Click-target data
☆ ☆ ☆

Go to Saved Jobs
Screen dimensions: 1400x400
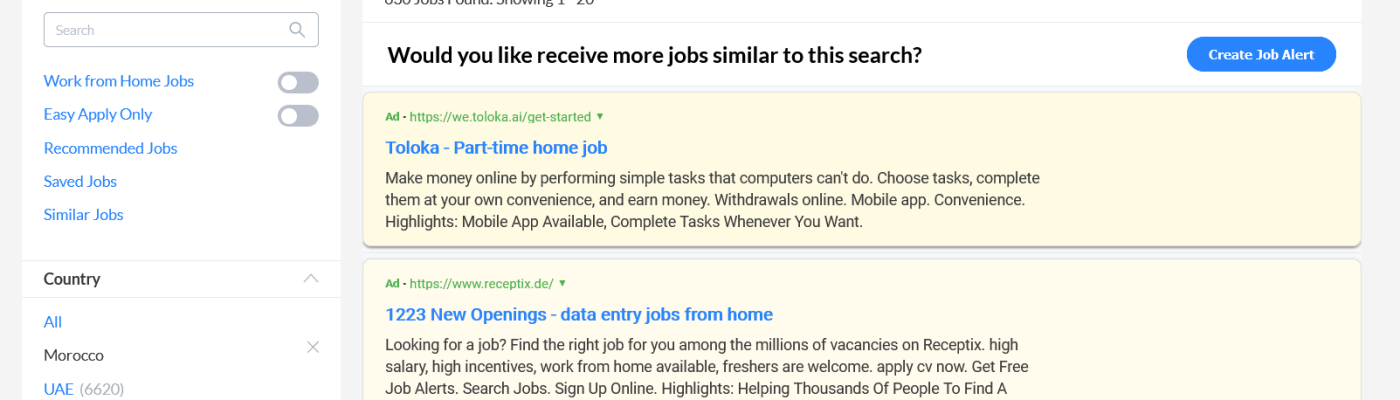point(80,182)
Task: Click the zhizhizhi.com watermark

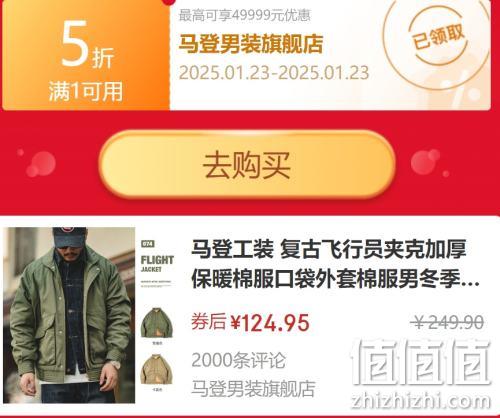Action: [421, 401]
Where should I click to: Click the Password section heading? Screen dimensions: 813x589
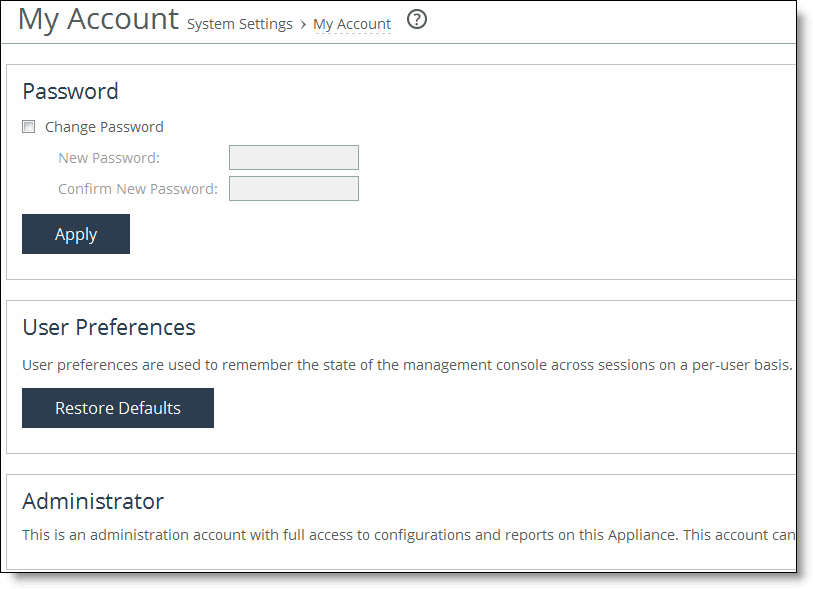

☆ ☆ ☆

■ What the exercise asks:
Turn the lines of all the items above into a numbered list, dropping blank lines and leaving out the pictures.

■ Answer to this problem:
1. Go to Saved Jobs
2. Screen dimensions: 1400x400
3. point(80,182)
4. Task: Click the zhizhizhi.com watermark
5. Action: [421, 401]
6. Where should I click to: Click the Password section heading? Screen dimensions: 813x589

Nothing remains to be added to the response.